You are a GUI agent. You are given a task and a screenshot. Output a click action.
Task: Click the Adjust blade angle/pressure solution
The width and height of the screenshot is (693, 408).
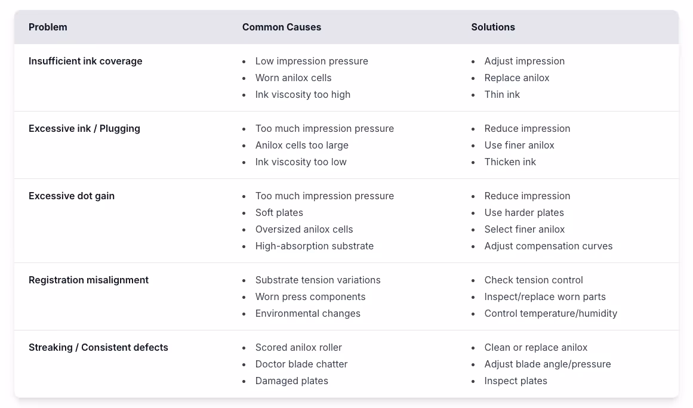pos(547,364)
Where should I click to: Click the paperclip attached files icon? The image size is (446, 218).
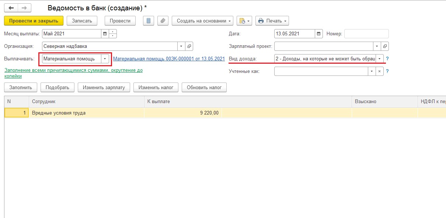tap(163, 21)
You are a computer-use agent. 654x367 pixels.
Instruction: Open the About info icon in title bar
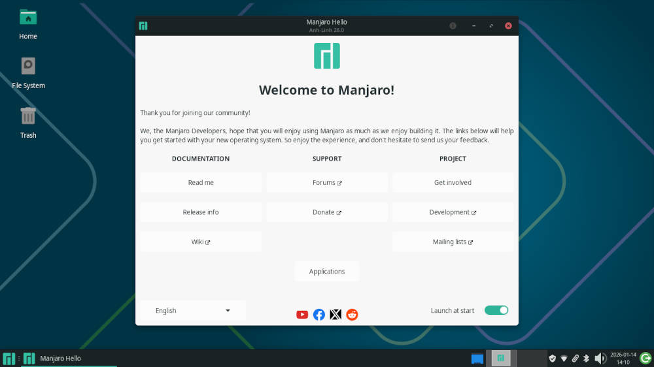coord(453,26)
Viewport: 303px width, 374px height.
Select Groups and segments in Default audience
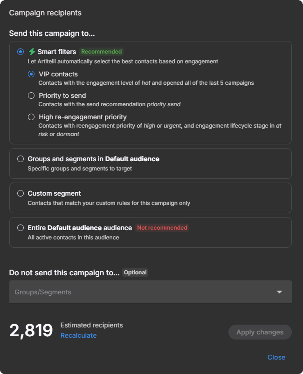21,159
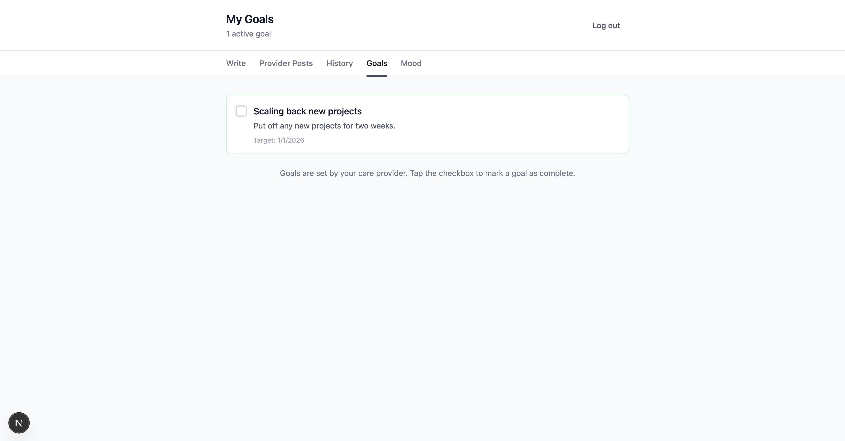Click the '1 active goal' subtitle
Screen dimensions: 845x441
pos(248,34)
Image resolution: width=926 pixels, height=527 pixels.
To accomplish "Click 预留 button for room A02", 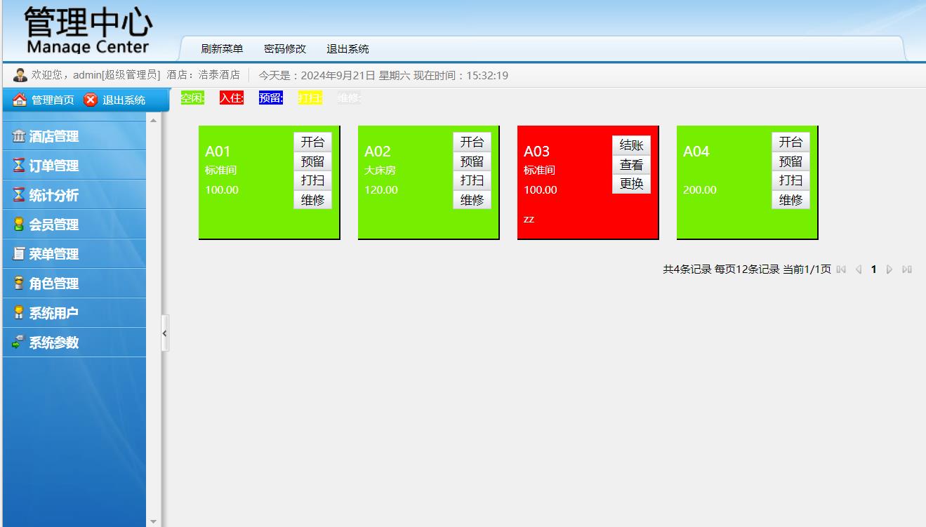I will 472,161.
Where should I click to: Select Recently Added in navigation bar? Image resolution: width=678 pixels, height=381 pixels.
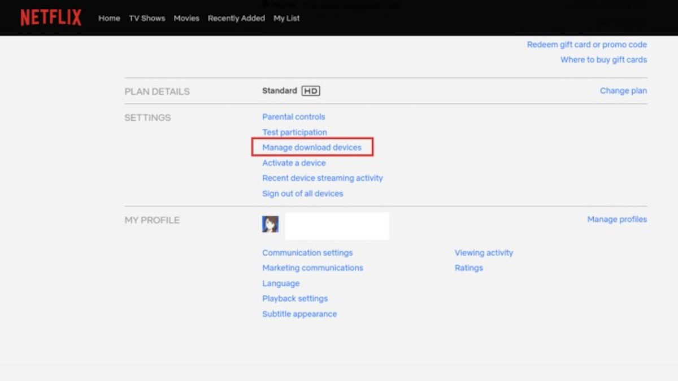(x=236, y=18)
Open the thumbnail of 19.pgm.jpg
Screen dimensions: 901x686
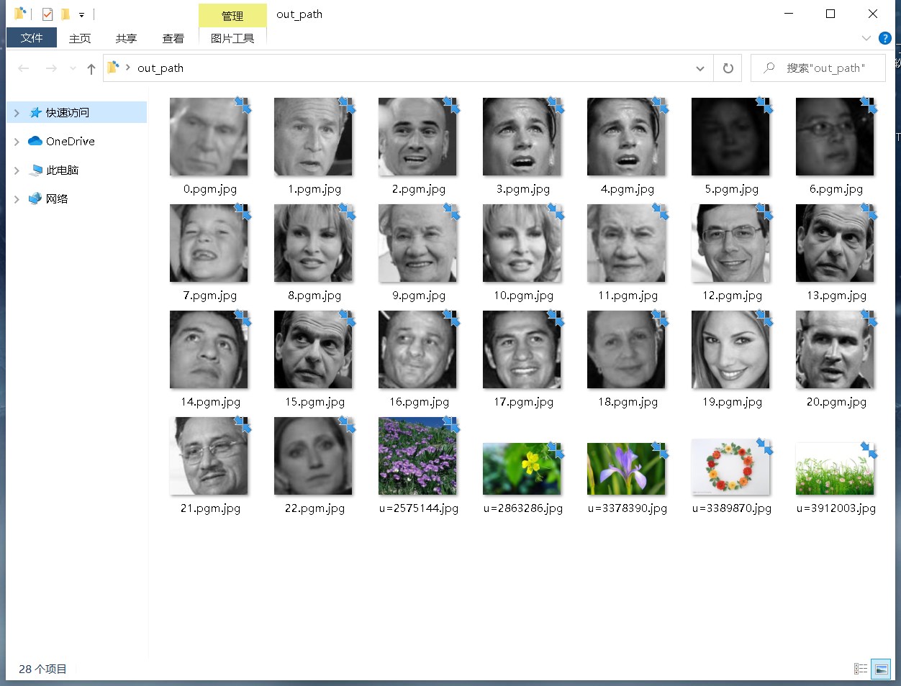coord(730,349)
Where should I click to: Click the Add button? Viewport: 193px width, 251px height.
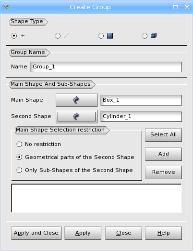point(163,154)
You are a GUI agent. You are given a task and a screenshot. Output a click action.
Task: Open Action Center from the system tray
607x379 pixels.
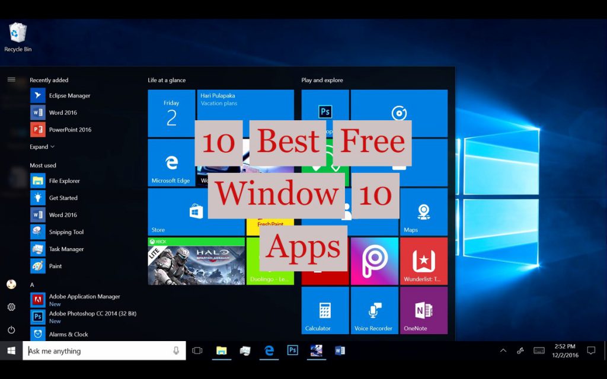tap(591, 351)
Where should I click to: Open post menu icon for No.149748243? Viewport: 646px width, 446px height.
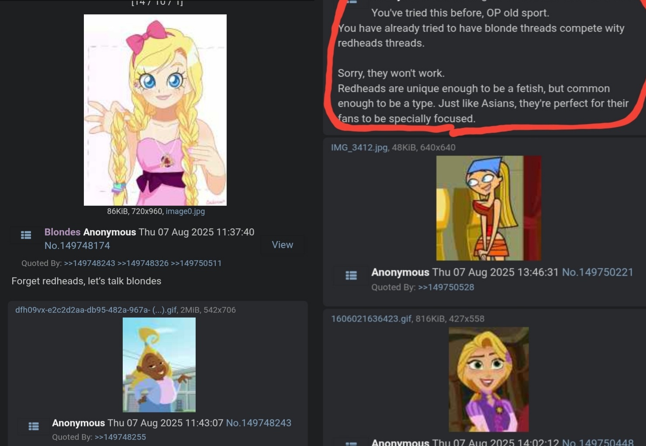click(34, 426)
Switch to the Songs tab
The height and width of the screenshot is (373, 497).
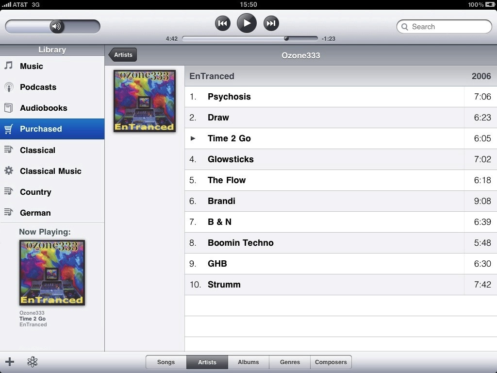166,362
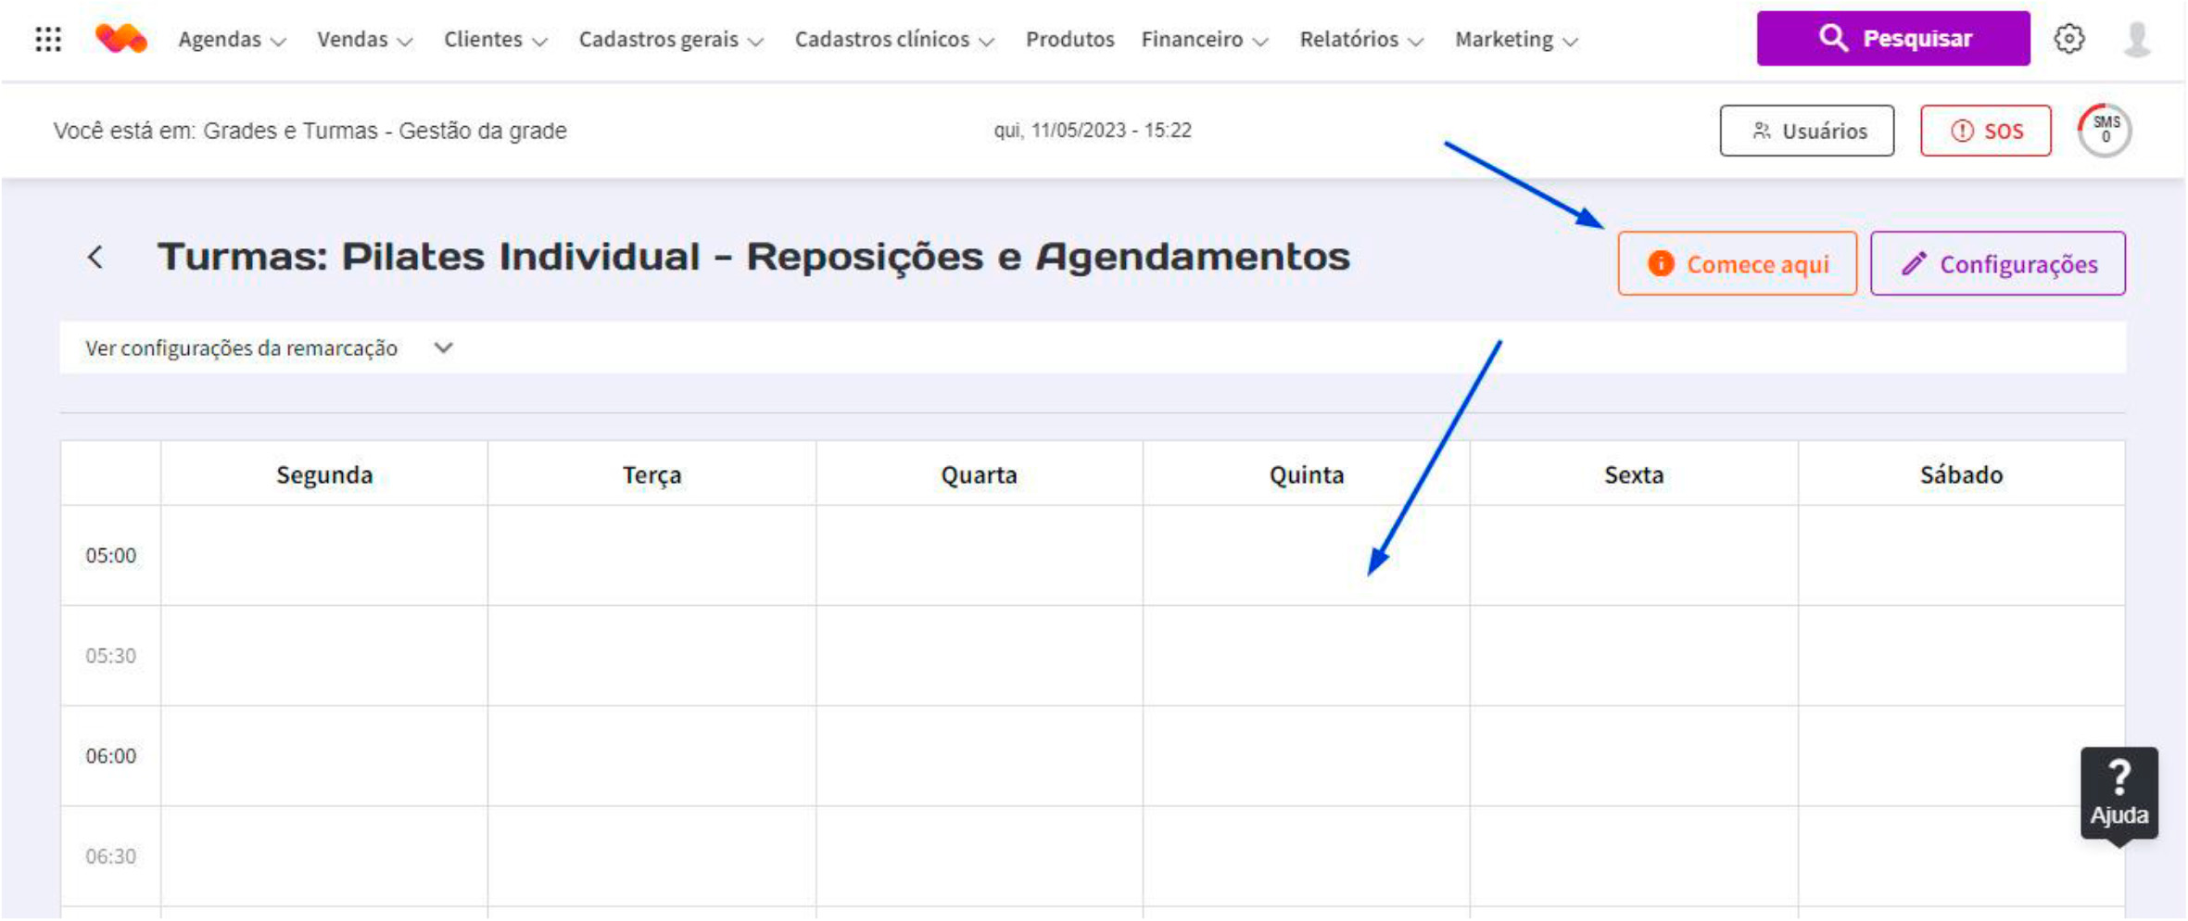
┄┄┄┄┄┄┄┄┄┄┄┄┄┄┄┄┄┄┄┄
Task directions >>
There should be an exact restatement of the lines from the line with "The height and" through the last line of the entries above, and no pictures in it.

Reply >>
The height and width of the screenshot is (373, 497).
166,362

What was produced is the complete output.